§ Task to carry out: Extract verbatim every line from the one containing "Task: Click the two" to the final line of the records below, inclusive, and exclude all pictures.
Segment Open
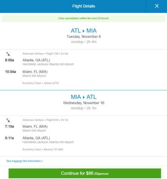167x179 pixels.
Task: Close the Flight Details dialog
Action: (157, 6)
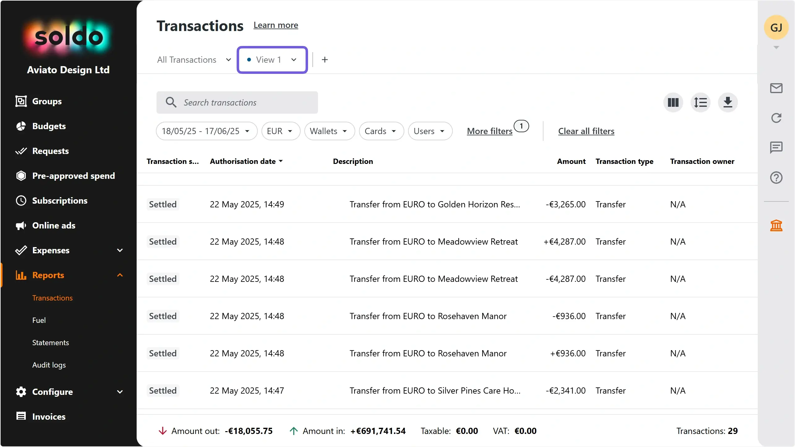Add a new view with plus icon
This screenshot has height=447, width=795.
[x=325, y=60]
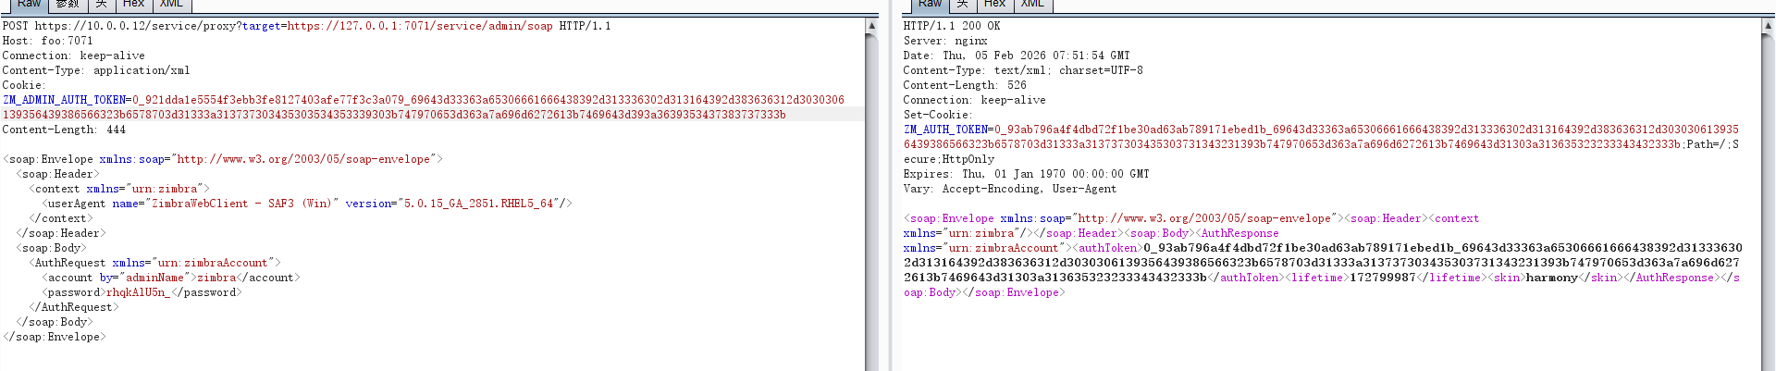Open the request 参数 tab
The width and height of the screenshot is (1776, 371).
coord(68,5)
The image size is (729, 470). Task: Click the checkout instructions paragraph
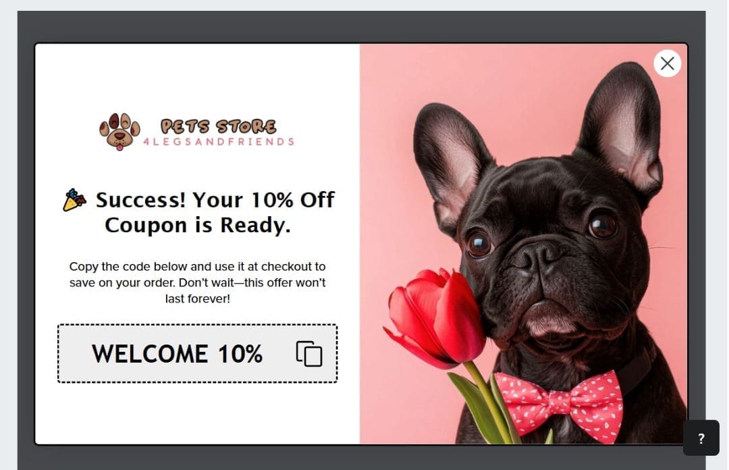(x=198, y=282)
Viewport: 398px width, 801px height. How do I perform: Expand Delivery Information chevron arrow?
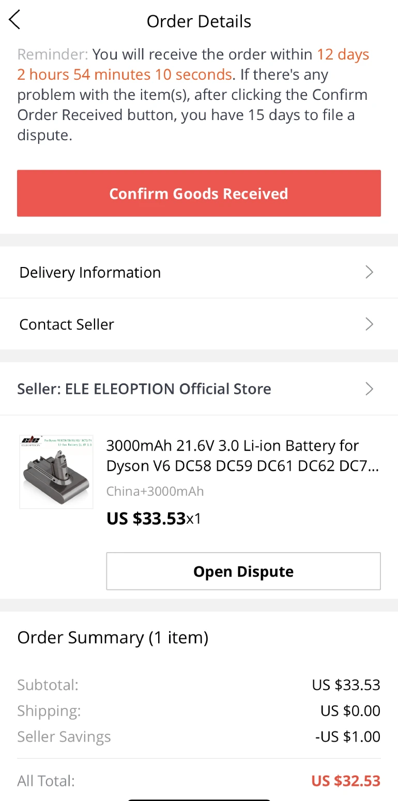coord(369,272)
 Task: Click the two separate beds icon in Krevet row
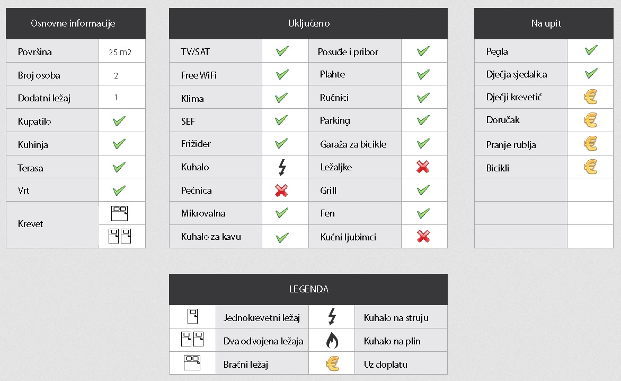120,236
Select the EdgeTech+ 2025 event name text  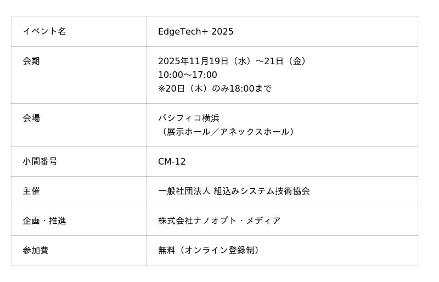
Segment Closed
§ Answer section:
 Task: Click the two separate beds icon in Krevet row
120,236
Select the EdgeTech+ 2025 event name text  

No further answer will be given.